The D-lactate dehydrogenase MoDLD1 is essential for growth and infection-related development in Magnaporthe oryzae.

Abstract

Rice blast disease caused by Magnaporthe oryzae is initiated by the attachment of conidia to plant surfaces. Germ tubes emerging from conidia develop melanized appressoria to physically penetrate the host surface. Previous studies revealed that appressorium development requires the breakdown of storage lipids and glycogen that occur in peroxisomes and the cytosol respectively, culminating in production of pyruvate.

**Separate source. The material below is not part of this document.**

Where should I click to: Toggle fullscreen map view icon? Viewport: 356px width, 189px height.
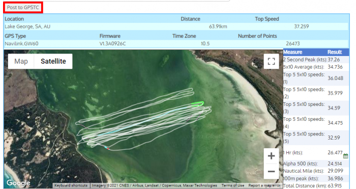click(x=271, y=62)
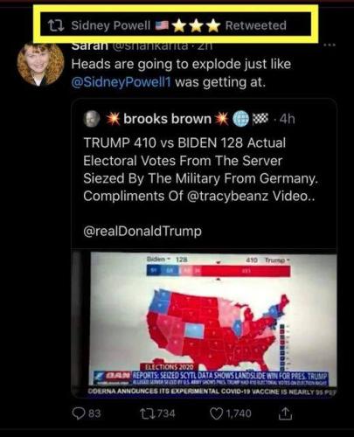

However, the downstream product(s) entering the mitochondria for further oxidation is unclear. In this study, we aimed to investigate the molecular basis underlying the metabolic flux towards the mitochondria associated with the infectious-related development in M. oryzae. We showed that D-lactate is a key intermediate metabolite of the mobilization of lipids and glycogen, and its oxidative conversion to pyruvate is catalysed by a mitochondrial D-lactate dehydrogenase MoDLD1. Deletion of MoDLD1 caused defects in conidiogenesis and appressorium formation, and subsequently the loss of fungal pathogenicity. Further analyses demonstrated that MoDLD1 activity is involved in the maintenance of redox homeostasis during conidial germination. Thus, MoDLD1 is a critical modulator that channels metabolite flow to the mitochondrion coupling cellular redox state, and contributes to development and virulence of M. oryzae.